§ Exercise aim
If a line in the entries below holds the string "video", copy it.

§ Excerpts from a dataset
┄┄┄┄┄┄┄┄┄┄
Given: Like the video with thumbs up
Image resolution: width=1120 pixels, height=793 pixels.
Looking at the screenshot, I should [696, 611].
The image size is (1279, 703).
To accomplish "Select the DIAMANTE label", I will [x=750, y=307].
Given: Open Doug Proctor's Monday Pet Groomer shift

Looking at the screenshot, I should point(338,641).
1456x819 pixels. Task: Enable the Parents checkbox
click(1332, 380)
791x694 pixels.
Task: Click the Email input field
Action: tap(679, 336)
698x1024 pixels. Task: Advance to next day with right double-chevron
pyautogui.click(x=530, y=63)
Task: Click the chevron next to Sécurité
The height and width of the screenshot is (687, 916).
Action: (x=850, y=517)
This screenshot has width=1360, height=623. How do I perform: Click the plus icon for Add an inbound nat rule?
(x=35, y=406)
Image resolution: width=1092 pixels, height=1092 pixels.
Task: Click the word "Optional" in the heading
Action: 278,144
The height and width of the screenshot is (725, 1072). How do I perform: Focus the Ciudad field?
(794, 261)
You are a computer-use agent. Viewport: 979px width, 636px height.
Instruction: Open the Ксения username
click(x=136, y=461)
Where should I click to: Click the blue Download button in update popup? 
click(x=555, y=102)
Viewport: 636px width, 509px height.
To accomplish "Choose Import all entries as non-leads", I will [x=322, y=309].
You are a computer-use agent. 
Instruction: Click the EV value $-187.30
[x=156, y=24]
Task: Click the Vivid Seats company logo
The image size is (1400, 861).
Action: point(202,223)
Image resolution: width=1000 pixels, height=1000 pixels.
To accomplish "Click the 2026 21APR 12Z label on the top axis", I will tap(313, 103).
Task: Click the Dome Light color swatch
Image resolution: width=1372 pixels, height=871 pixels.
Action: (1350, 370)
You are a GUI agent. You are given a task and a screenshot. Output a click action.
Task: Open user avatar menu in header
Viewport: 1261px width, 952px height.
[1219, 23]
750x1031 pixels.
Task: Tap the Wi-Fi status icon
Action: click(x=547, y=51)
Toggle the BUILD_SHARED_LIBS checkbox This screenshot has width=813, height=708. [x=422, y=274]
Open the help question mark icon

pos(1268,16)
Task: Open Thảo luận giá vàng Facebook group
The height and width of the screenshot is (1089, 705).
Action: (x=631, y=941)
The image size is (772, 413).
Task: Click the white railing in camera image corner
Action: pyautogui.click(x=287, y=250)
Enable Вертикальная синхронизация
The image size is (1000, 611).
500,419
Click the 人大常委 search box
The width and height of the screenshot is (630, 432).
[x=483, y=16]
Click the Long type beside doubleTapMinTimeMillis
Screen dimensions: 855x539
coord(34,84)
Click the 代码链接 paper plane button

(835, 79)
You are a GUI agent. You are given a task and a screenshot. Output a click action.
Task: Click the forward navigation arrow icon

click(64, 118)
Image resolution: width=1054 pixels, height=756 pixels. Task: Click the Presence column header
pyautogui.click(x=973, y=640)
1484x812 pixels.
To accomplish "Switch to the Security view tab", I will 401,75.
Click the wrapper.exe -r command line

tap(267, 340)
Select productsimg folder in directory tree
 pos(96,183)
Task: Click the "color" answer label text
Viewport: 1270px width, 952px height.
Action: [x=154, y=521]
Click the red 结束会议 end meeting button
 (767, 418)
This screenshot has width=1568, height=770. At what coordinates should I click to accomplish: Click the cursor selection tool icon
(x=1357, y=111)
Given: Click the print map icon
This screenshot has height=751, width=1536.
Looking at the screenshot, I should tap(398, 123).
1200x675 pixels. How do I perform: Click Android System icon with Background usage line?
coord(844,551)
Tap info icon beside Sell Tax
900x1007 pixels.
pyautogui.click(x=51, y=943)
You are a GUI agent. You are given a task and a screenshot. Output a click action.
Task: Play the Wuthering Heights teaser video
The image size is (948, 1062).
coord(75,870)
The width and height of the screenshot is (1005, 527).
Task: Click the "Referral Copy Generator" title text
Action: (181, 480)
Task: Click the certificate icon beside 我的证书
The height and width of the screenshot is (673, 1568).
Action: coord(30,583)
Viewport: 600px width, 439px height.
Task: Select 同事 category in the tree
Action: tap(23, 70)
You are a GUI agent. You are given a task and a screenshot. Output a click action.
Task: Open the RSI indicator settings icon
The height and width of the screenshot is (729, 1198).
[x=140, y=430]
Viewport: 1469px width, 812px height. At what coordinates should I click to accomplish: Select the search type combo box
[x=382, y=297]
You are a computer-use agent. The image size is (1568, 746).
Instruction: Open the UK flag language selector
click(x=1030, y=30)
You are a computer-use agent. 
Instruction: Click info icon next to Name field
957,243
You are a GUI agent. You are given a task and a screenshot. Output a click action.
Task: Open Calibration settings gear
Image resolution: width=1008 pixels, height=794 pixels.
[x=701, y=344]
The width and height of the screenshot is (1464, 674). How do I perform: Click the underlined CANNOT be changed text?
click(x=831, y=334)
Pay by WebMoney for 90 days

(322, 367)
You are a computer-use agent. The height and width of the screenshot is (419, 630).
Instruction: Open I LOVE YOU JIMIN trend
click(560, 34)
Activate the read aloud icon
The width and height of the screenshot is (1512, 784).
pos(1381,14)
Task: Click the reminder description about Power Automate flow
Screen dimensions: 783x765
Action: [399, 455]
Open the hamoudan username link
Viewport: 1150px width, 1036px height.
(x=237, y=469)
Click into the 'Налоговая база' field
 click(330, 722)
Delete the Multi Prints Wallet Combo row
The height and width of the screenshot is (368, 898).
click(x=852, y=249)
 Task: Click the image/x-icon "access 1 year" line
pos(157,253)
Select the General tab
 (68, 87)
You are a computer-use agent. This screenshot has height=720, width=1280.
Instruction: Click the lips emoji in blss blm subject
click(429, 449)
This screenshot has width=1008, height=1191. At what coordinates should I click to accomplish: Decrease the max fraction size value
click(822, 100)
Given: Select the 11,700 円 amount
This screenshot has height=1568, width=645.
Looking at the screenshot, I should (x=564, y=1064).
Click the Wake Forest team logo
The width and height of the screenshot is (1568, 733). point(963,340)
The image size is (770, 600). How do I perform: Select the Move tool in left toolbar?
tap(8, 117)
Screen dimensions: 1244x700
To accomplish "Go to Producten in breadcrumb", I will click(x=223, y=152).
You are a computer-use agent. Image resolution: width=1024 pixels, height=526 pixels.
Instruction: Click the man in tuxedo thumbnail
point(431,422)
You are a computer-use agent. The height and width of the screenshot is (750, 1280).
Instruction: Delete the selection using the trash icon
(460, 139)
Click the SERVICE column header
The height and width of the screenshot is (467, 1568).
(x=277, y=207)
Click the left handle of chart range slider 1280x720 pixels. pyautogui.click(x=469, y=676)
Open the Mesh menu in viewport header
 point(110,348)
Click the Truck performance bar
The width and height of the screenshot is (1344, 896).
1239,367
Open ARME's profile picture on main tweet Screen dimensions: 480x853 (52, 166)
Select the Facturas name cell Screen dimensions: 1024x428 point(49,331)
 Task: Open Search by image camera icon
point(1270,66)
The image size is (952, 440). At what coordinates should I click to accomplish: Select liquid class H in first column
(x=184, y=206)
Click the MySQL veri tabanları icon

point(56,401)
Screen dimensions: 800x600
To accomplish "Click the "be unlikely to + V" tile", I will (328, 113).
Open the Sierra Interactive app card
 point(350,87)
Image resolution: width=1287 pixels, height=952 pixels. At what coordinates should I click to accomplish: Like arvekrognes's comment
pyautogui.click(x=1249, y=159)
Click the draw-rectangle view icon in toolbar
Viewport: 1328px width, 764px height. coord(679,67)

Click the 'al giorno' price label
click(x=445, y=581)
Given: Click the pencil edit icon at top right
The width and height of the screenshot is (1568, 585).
┄┄┄┄┄┄┄┄┄┄
§ Response to the task
Given: Like the video with thumbs up
Task: Play the Wuthering Heights teaser video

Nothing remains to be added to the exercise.